Face à la concurrence de Netflix et consorts, la SSR augmente les moyens de production et mise sur le sous-titrage.

Gilles Marchand, regardez-vous des séries sur Netflix ?

Oui. Je viens de commencer la deuxième saison de « Suburra », une série qui mêle Vatican, politique et mafia. Il y a une résonance avec ce que vit actuellement la classe politique italienne. Les bonnes séries nous apprennent beaucoup de choses sur les réalités politiques, sociales, économiques et culturelles du pays dans lequel elles sont fabriquées et diffusées. C’est une des raisons pour lesquelles nous voulons investir plus de moyens dans les séries, afin de raconter la Suisse différemment.  

 

Depuis quand êtes-vous abonné à Netflix ?
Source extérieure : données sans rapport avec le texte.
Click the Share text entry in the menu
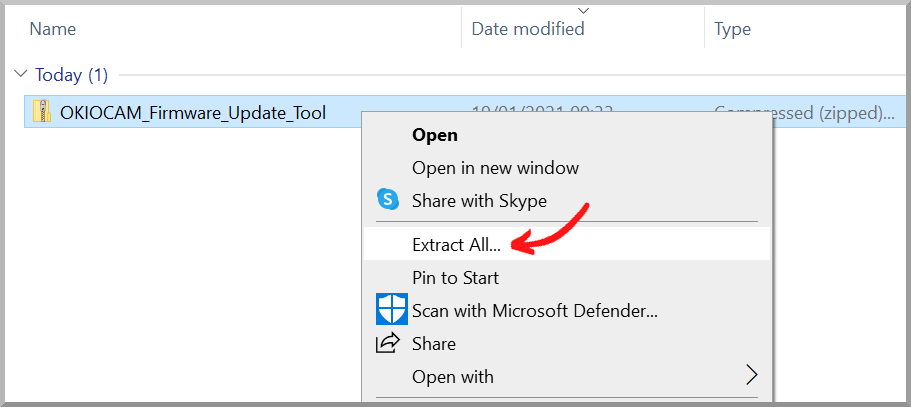The height and width of the screenshot is (407, 911). point(434,343)
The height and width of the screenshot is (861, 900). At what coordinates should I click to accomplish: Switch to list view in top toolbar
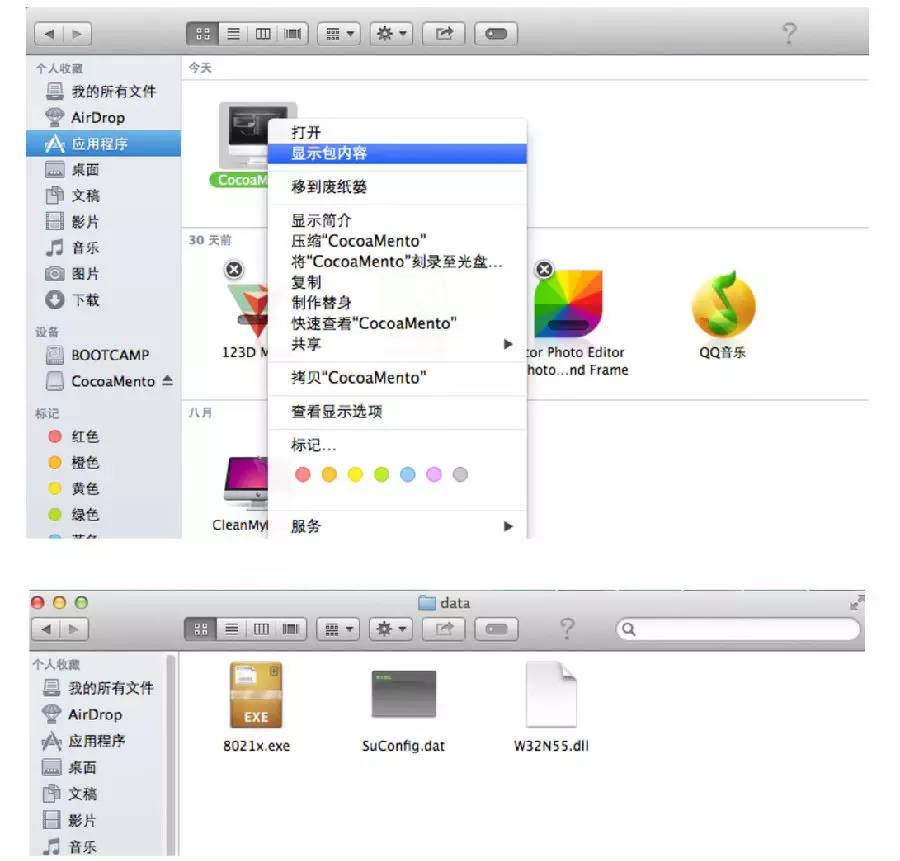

Deux ans. Je surveille la concurrence (rires) et je ne regarde pas que cela !

 

Quand vous avez vu la richesse de traduction, ne vous êtes-vous pas dit que l’on aurait pu être plus courageux en matière de traduction des programmes ? 

Justement, nous y travaillons. En 2020, la SSR lancera une plateforme qui proposera notre production propre non plus par région linguistique mais par thème avec un système de sous-titrage. Ce sera un enrichissement considérable de notre offre. J’ai ce projet en tête depuis que je suis en fonction ici à Berne. Mais un tel projet demande un peu de temps pour se concrétiser. 

 

Pourquoi ne pas viser d’emblée une plateforme européenne ? 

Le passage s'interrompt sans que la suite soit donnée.